Non-competes do have to meet certain requirements, but it is mistake to assume a professionally drafted non-compete will not meet them.  To be enforceable, a non-compete agreement must be reasonable in time, geographical area, and scope of activity; and each of these limitations must not impose a greater restriction on the employee than is necessary to protect the employer.

Typically, a time restriction on the employee competing with their former employer of one to three years after termination of employment is reasonable.  As for the geographical restriction, a non-compete agreement should be limited to areas where the employer conducts business or reasonably expects to conduct business.  If the employer cannot give a legitimate business reason for preventing employment in a certain area, then the geographical area is unreasonable.  For example, if a dry cleaner only has customers within a three-mile radius of its store, then a provision that bars employment anywhere beyond that three-mile radius (e.g., the entire State of Texas) would be unreasonable. Regarding scope of activity, the non-compete must bear a meaningful relationship to the employee’s activities.  The employee can be restrained from engaging in the same kinds of activities they performed for the employer; but they cannot be excluded from working for a competitor in every capacity.  For example, an automobile sales person may be restrained from going to work for a competitor as a sales person; however, they may not be restrained from going to work as a mechanic.
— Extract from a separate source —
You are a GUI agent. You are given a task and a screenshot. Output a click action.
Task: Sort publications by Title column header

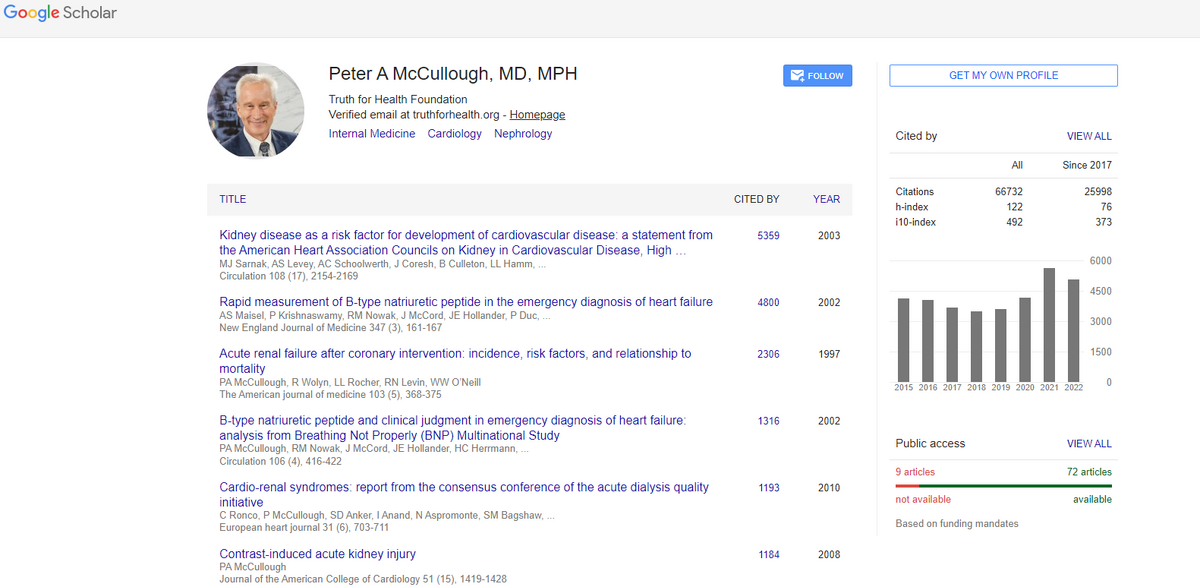coord(232,199)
Considering the reasonableness of each of these restrictions is important because an enforceable non-compete allows the employer to prevent a former employee from working for a competitor and recover damages and attorney’s fees.  Even if a non-compete is unreasonable or a greater restraint than is necessary, the non-compete is not automatically void.  Instead, a judge must re-write the offending provisions so that they are reasonable and then enforce the new agreement.  Therefore, unreasonableness is not a proverbial get out of jail free card for the employee.  The employee is still subject to its newly re-written terms, and the employer can ask the court for an injunction preventing the employee from violating the revised non-compete agreement.  However, while the employee may still be subject to the re-written non-compete, the employer cannot recover damages from the employee for competitive activities they engaged in prior to the non-compete being reformed (e.g., lost profits, etc.) nor can the employer recover its attorney’s fees from the employee.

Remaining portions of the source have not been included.